The model of learning it attacks is that learning is something that accumulates over time i.e. as we get older we 'know' more or become more experienced...experience being interpreted as being better to deal with our current environment.

Within this model I perceive the individual as existing within a time bubble and it is the recent learning that is more relevant to that individual's experience. We can perhaps imagine a time bubble of about three years in size. This bubble contains within it a number of learning experiences which are more likely to be relevant to the current context of the individual. Taking Ericssons idea's of expertise, if the experiences are intense or immersive enough there can be significant changes in individuals.

Let's take a psychomotor example: learning a tune on a musical instrument. I may learn a tune off by heart but if I don't play it for a while, even a couple of weeks, it needs revision before I can play it. A short spell of revision may make it playable again...but it is the currency of playing and doing it that counts...it has to be almost there at your fingertips.

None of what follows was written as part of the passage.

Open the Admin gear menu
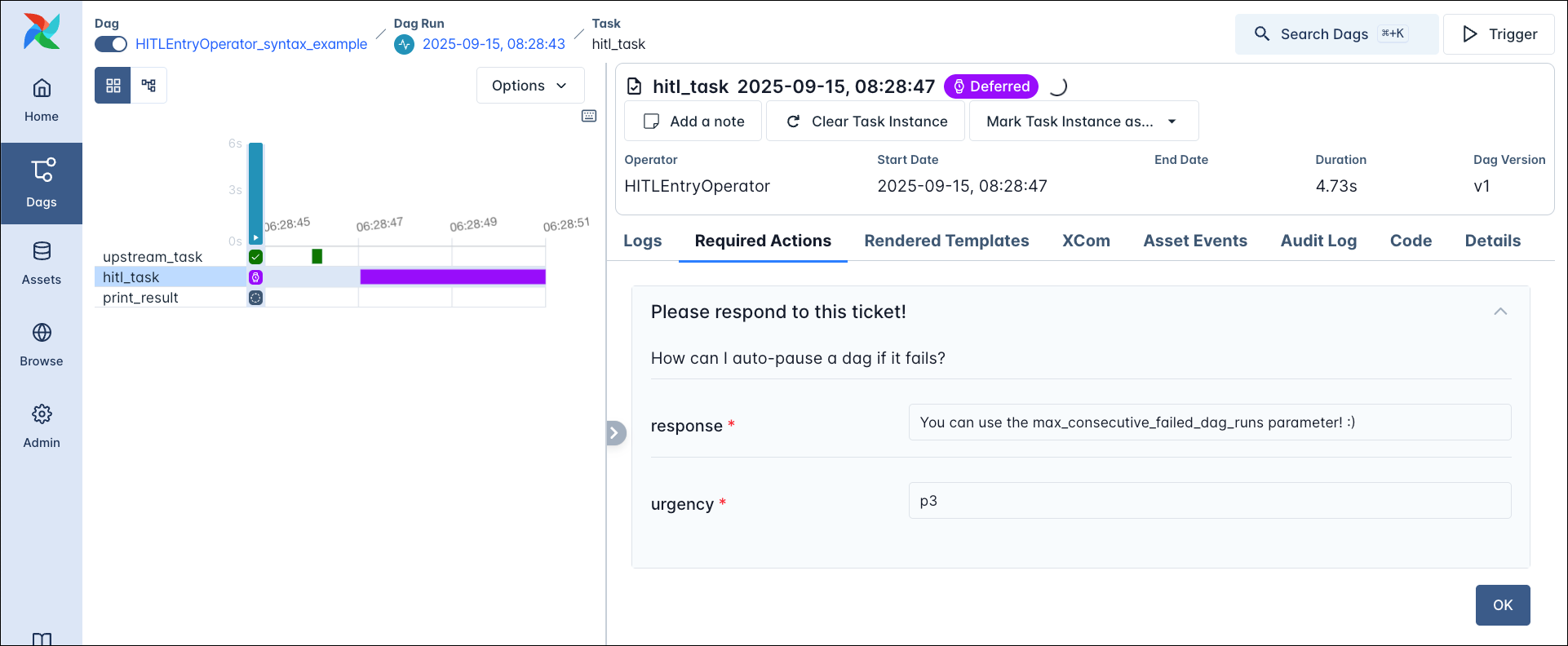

The other day I played my first squash game for a long time, years, and I have not really played a great deal since my early twenties. I can still play, I know the skills are still there but they are not as yet at anything like the level they were.....or are they all there, but dormant? Is it a question of re-working and re-jeuvenating synapses, neuronal channels etc. How much of my brain is the same as it was 20 years ago? In chemistry, information, structure? Am I indeed a different person?

These two examples are interesting reflections relating to largely, but not wholly, psychomotor skills. If I was to surround myself within a three year bubble of playing squash, playing regularly, how good would I get? Of course it all depends on the degree of immersion, social involvement and so on.

I see the bubble idea as fitting in strongly with the principles of life long learning...it's not so important what you did then (in the past, at school, university etc), it is what you do now that counts. I suggest in this way that it is possible for us all to become someone else to a certain extent.